In the case of “a pair of binoculars,” the progression from separate to unified was much quicker, but “pair” still stuck. “Binoculars” were developed within just a few years of the invention of the first telescope in the early 17th century, when folks realized that a “binocular” (literally “two-eyed”) view through a telescope would be better than the close-the-other-eye-and-squint method. So they literally bolted two small matched telescopes together, and the “binocular telescope” was born. “Pair of binoculars” makes even less sense than “pair of pants,” since “binocular” already contains the concept of “two,” but that’s English for you. Oddly enough, the “monocular” (“mono” meaning “one”), a single small telescope (also known today as a “spotting scope”) wasn’t called that when “binoculars” were invented, and the term “monocular” didn’t come into use until the early 20th century. Speaking of “monocular” brings us to the “monocle,” a single corrective lens worn squeezed between the brow and cheek, fashionable in the 19th century. The past popularity of the lone monocle is the reason we find it necessary to speak of a “pair of glasses” today.

There are other “pairs” out there, including some that have never been used in single form, such as “tongs,” “tweezers” and “scissors,” but in such cases “pair” simply carries the sense of something made of two joined or corresponding parts, both of which are needed for the thing to function.

7 comments on this post.
  1. Ray Hathaway:

    To the Word Detective: Do you speak from “facts” or do you gather your information and entries much like Wikipedia? Specifically you write:

    “”But “pants” in the 16th century differed from today’s jeans in that each leg was a separate garment, donned in succession and then belted together at the waist. Thus it made sense to call these “two-piece britches” a “pair” of pants…””

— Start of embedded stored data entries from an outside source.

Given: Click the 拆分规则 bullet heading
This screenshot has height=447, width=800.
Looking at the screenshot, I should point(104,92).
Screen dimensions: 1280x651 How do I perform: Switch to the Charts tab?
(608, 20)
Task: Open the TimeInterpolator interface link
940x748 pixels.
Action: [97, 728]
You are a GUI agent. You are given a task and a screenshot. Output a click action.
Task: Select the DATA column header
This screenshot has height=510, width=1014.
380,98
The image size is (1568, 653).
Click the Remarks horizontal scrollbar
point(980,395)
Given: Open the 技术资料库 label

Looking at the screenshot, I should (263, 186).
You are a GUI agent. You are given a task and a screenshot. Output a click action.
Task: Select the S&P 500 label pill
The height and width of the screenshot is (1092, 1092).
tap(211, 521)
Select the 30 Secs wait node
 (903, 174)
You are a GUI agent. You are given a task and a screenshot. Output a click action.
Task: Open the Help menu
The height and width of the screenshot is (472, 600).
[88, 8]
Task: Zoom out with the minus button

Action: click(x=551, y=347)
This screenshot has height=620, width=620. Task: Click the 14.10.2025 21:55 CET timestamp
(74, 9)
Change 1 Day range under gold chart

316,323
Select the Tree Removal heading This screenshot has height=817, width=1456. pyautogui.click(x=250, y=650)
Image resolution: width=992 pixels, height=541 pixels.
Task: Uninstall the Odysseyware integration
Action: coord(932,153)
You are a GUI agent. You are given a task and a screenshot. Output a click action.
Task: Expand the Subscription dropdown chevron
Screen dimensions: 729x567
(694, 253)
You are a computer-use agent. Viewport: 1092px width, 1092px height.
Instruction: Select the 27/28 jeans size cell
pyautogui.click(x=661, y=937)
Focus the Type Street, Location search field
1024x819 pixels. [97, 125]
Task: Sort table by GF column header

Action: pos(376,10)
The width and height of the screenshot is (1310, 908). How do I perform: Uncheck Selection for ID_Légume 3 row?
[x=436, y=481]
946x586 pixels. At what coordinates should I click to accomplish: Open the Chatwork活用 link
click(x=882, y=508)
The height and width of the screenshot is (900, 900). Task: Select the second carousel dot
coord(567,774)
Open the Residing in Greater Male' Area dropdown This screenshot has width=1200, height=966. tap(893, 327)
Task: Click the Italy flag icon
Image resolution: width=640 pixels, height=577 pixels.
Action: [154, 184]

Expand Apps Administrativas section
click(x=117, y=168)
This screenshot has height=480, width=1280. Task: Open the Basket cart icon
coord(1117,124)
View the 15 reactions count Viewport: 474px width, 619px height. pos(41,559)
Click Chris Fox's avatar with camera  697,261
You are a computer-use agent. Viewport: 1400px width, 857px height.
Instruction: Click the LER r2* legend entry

    In all the images that are on the web I can’t find one where the Pantalone character dons anything close to a two piece, chap-like, garment. As a matter of fact, any pantaloons image I find, antique, new; male, female, shows nothing other than a one piece garment. The only reference to a two piece, pant-like apparel item is, in fact, CHAPS.

    You seem to speak with authority on this subject so if you don’t mind would you please email me a link to something that backs up your assertion on this page? I mean, if I’m wrong in my thinking, I need to stop disseminating false info. Thanks. Ray H.

  2. beatrice:

    I would to know whether they re a pair of shorts. Is right in Grammar or diction.

  3. tambria moore: The HOSE worn by men were at first two separate pieces, but as time went by, the two hose were joined, first in the back then across the front. It became necessary (and required by the CHURCH) for men to have a ?codpiece.?

  4. Fleur:

  5. JD:

    Ray – Get a life. Geez dude.

  6. Emma:

    As English is my second language, I have always been intrigued by the words ‘a pair of’… trousers, glasses, shorts etc. In my native tongue (Dutch) this is not used at all; a pair of pants would mean 2 pairs of pants, each with two legs ;-).
    Be that as it may, back to the English explanation of a pair of trousers being two separate entities tied at the waist. I vaguely remember, many years ago, reading a historical novel where reasons for the separated trousers for men, and similarly, bloomers for women, were explained thus: Due to the dearth of toileting facilities and the voluminous clothing worn in those days, it was easier to just stand at the gutter in the street with legs spread apart and let go. (always with one eye on the windows above for maids emptying the night chamber!
    I have not seen an explanation like this, anywhere, why?

  7. Rg:

    Perfectly legitimate request! I, too, would like to see a citation for what sounds like a very reasonable explanation. I just visited another site researching this same question and saw.a lot of people blathering on about different theories of the origin of this phrase. Much of what they said sounded possible, but no one cited sources. Finally I just gave up and wound up here. This looks like a better place to get an answer, but what is wrong with a citation?